Last, while the AU’s Constitutive Act provides for involvement in members’ affairs where there have been gross violations of human rights, the fact remains that the AU lacks the political will (and often the means) to play hardball with some of its recalcitrant leaders who flaunt the very principles that the organisation is meant to espouse.

The West and Arab states were not going to rely on the AU. A drawn-out process of negotiation, while Gaddafi waged a war of attrition on the opposition, was not going to be permissible. Thus, once the “dogs of war” were unleashed, the AU’s road map lost any political capital it may have had as a credible alternative: ostensibly open to the AU’s overtures, Gaddafi would have stalled rather than negotiate himself out of power, and Nato’s entry meant that the rebels sniffed victory.

Lest we forget, Resolution 1973 was adopted in the face of an escalating brutal assault on protesters by an increasingly belligerent Gaddafi, who had failed to heed the calls from many quarters (including the AU) to cease military operations against civilians. Reforms had been promised several times but never carried out. In February and March Gaddafi calculated that the rebellion could be crushed. He was in no mood to negotiate with “rats”.

Furthermore, the Libyan uprising was part of the wave of grassroots uprisings against dictators (mostly West-aligned) that started in Tunisia. Even the Libyan leader had been rehabilitated in Western eyes a few years earlier. The cry in the Arab streets was for an end to these oligarchic regimes that had led to economic hardships.

Ironies abound, of course: the Arab League’s membership is hardly a who’s who of democracy; the TNC’s democratic credentials still need testing; and Bahrain, where Saudi Arabia helped to quash protests against the state, is not the object of the same concerted international response. “Regime change” was inevitable, but probably should not be articulated so unashamedly by Western powers, and the rebels have perpetrated crimes against civilians, too. Yet, these do not exonerate a megalomaniac dictator who did not realise that his time was up.

The AU often hesitates in condemning African leaders who use violence to obliterate internal opposition. Its intention may be to avoid escalation, but when is the right time to escalate the firmness of the dialogue and when is the time to use a combination of tools to effect an outcome? As the AU hopefully assesses its performance over the last few months, these are the tough questions it must seek to understand.

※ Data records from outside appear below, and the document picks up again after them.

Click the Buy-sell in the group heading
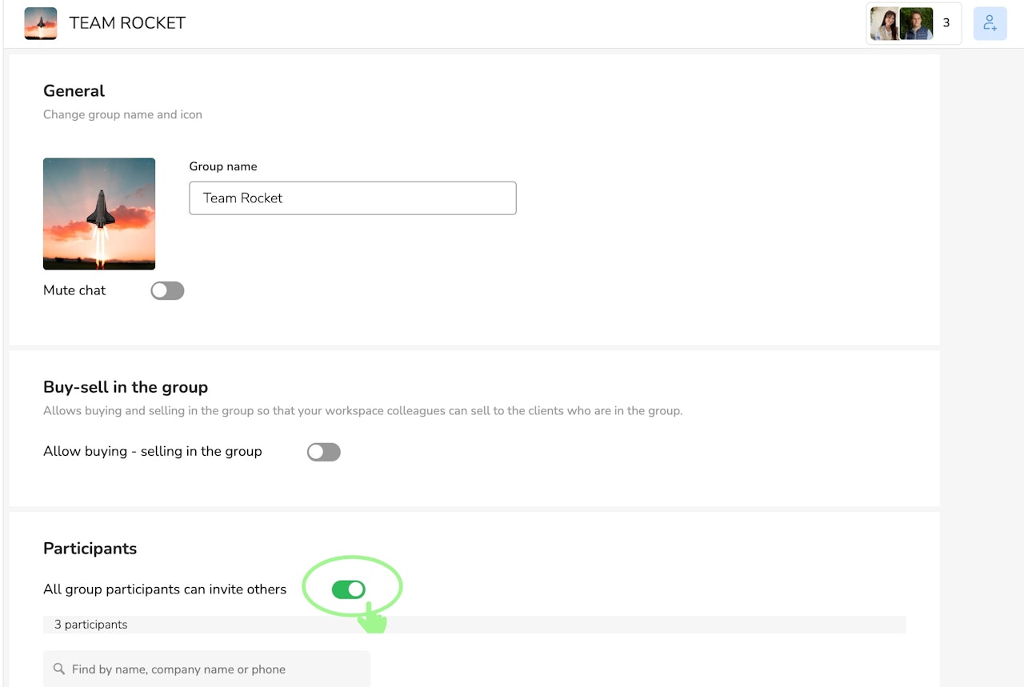Image resolution: width=1024 pixels, height=687 pixels. click(x=126, y=387)
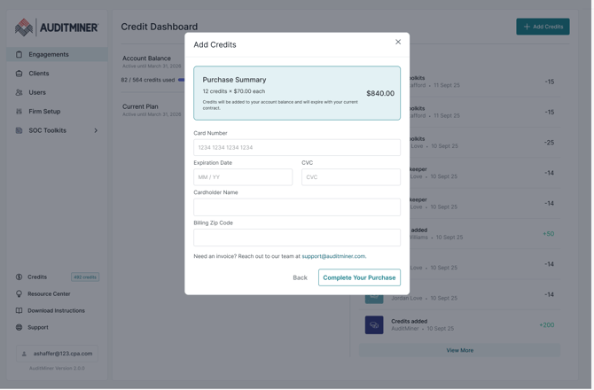The width and height of the screenshot is (594, 390).
Task: Click the support@auditminer.com email link
Action: click(x=333, y=257)
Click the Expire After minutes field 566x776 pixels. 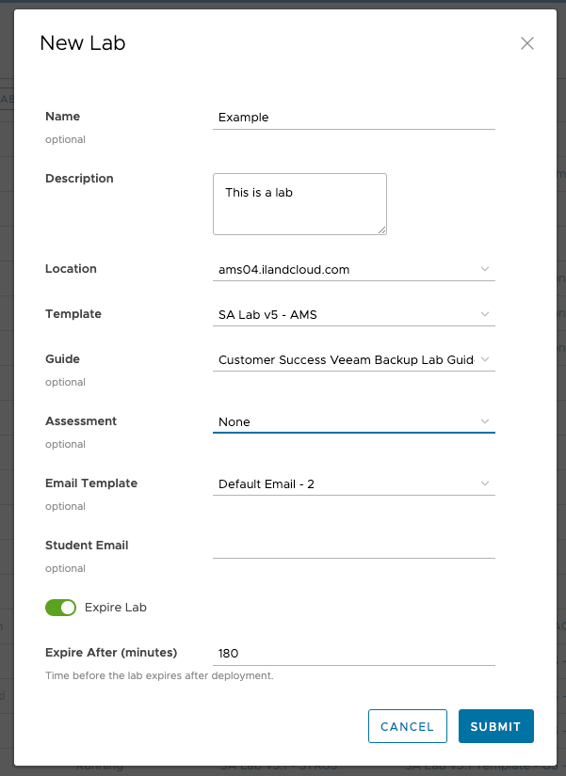tap(353, 653)
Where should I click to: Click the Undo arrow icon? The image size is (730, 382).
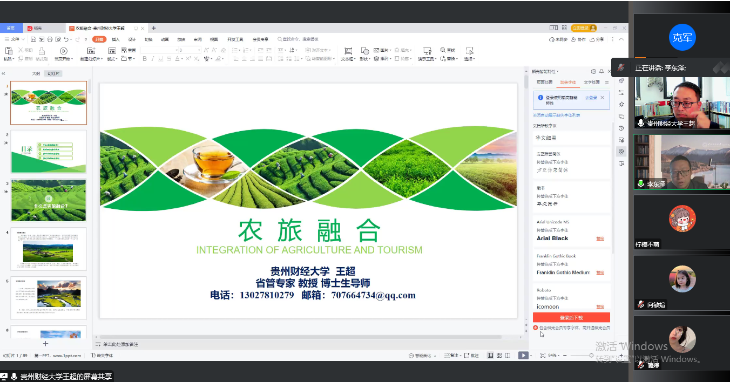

The AU rightly opposes unconstitutional changes of government, but still has to resolve the dilemma of what to do with regimes that provide no real political space for opposition and political contestation.

So what should be the AU’s next steps? Its road map may still be relevant in principle, but developments have overtaken it. The Libya Contact Group has met. The “Friends of Libya” will meet in Paris on Thursday. The AU and six African states (including South Africa) are only observers at the Contact Group. The AU can’t expect to influence outcomes in Libya from the margins of the locus of power or by running a parallel process to that of the Contact Group. It should seek to integrate its high-level ad hoc committee into these processes.

It should also recognise the TNC. Not doing so quickly will make it more irrelevant in the post-Gaddafi Libya and unable to play a meaningful role in pushing for, as its August 26 communiqué said, “an inclusive transitional government, the establishment of a constitutional and legislative framework for the democratic transformation of Libya… and the national reconciliation process”. The latter should be linked to a transparent investigation of atrocities committed by both sides. At the Security Council, South Africa, with Brazil and India, should argue strongly for the UN to reclaim its central role in the process, as the Contact Group reports have argued. If the AU does not take these actions now, its objections to its marginalisation will become a self-fulfilling prophecy.